A stable currency is therefore important in order to consistently and accurately measure the value of both physical and human inputs. When money prices fluctuate, so do the prices of investments and goods. That’s why Gold is currently breaking all time highs as investors seek stability in its nonproductive but stable store of value.

World leaders arguments that a weak currency aids a country’s economic growth is on the face, false. Realistically, when money is devalued investment flows away from small business and the entrepreneur. Without the creation of new businesses and jobs, real productivity decreases. Consumption is not growth. Inflation is anti-growth.

China doesn’t have a modern central banking system. As a result, it’s monetary authorities have duplicated the actions of numerous other countries around the world, which is to define their yuan in terms of dollars. This is logical as the dollar is 90% of the time the unit of account on the other side of any currency trade. The dollar is the world reserve currency thus many countries want a tight currency relationship with the dollar.

If we look at how the yuan is pegged to the dollar, and not the other way around, if the yuan is cheap then so must be the dollar! Since the yuan has risen over 20% against the dollar since 2005, if there’s a cheap currency to speak of, it’s the dollar. Yet we rarely hear our leaders or mainstream media mention how little the debased dollar has done for the U.S. economy.

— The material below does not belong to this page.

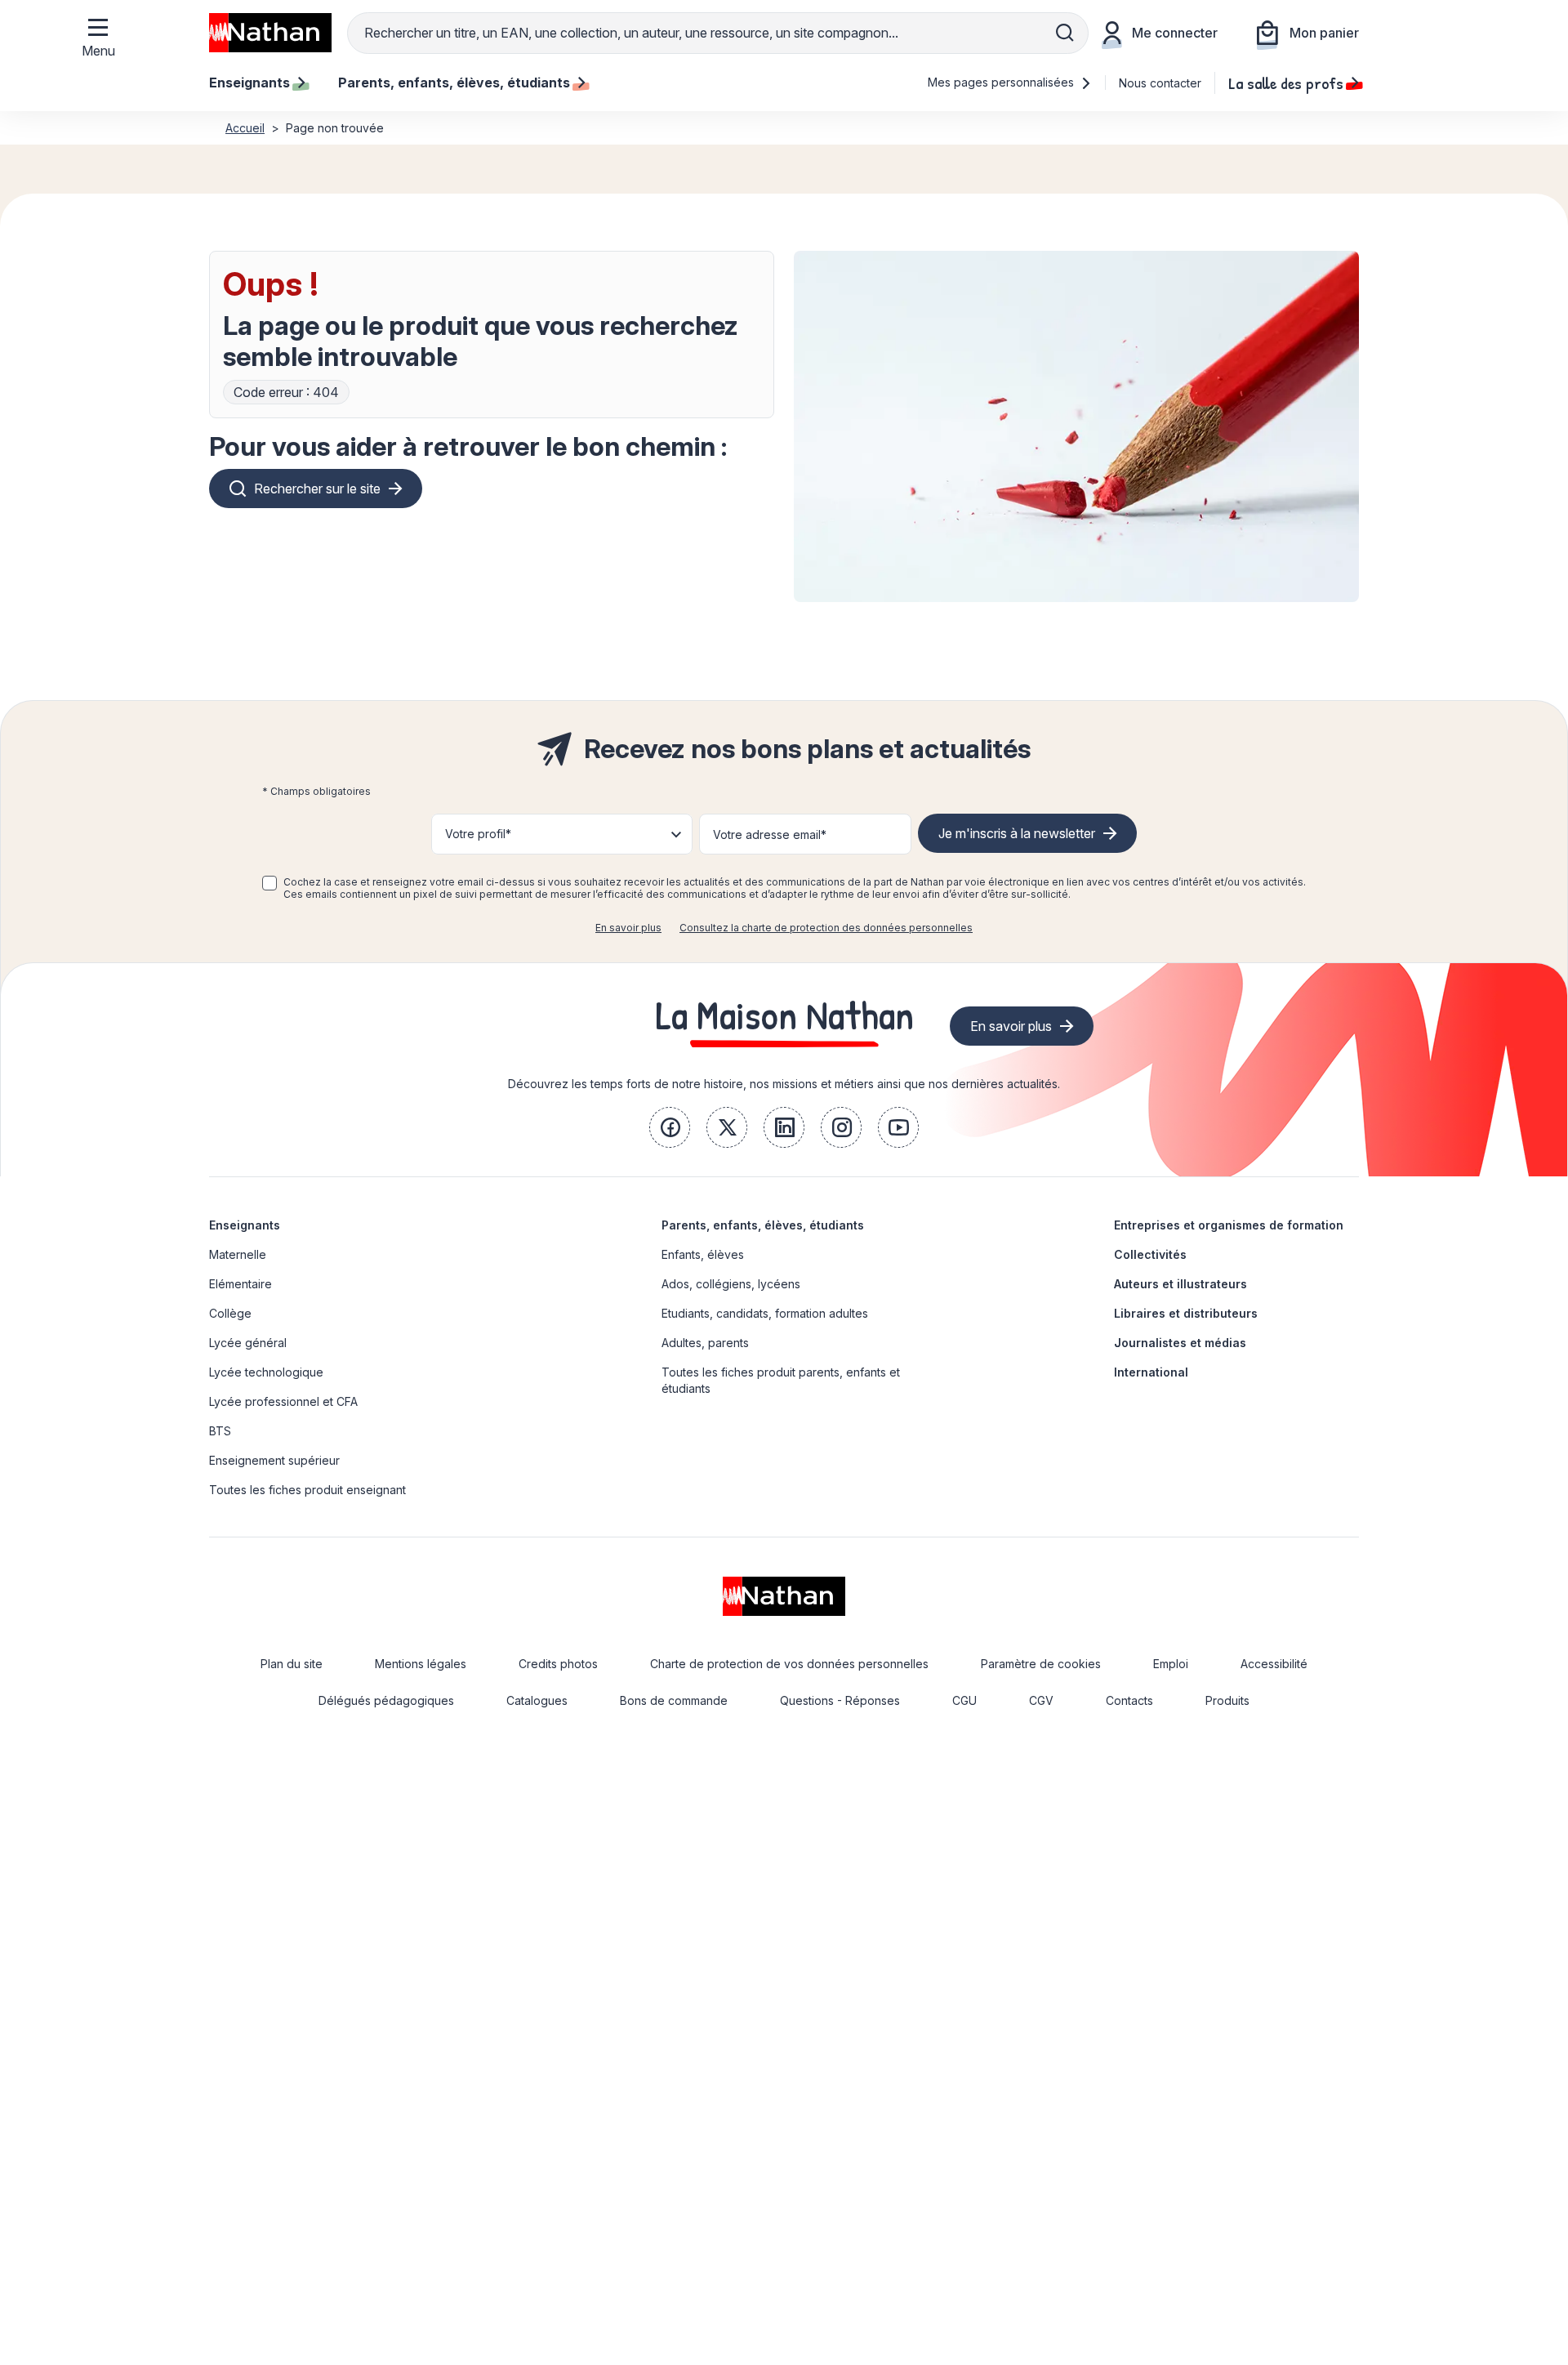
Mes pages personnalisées (1002, 82)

The yuan is tied to the dollar and it’s inexpensive because the dollar is. It’s simple logic! If U.S. policy makers were really pursuing a “strong dollar” policy, they wouldn’t be worried since if their currency is strong the yuan would also be strong. China isn’t the currency manipulator here, it’s just mimicking U.S. manipulation of the greenback.

Now that China has agreed to strengthen the yuan versus the dollar they are in fact escaping the inflationary U.S. monetary policy. This will help tame inflation in their own country and lower the price of imports to China.

Chinese producers will not be hampered by a stronger yuan. As I stated earlier, money is simply a yard stick, and a stronger yuan means that the imported inputs that Chinese producers rely on to create exports would become cheaper in terms of the yuan. In addition, the yuan would buy far more dollars that would in turn buy more imported goods. These lower costs of inputs can translate into lower export prices regardless of the fact the yuan is stronger in relation to the dollar.

The U.S. should be careful what they wish for. It seems for now that China has called their bluff and will begin to escape the inflationary effects of the greenback. U.S. economic growth is likely to be compromised. All of the criticism that both Geithner and President Obama have given China for a weak currency signals that the Treasury Policy is in favour of a weak dollar. As they continue to devalue, investment will flow to other countries like China and into gold where inflation won’t erode returns. If the U.S. continue to listen to Geithner, Americans will be shocked at how weak their dollar becomes relative to China in the near future.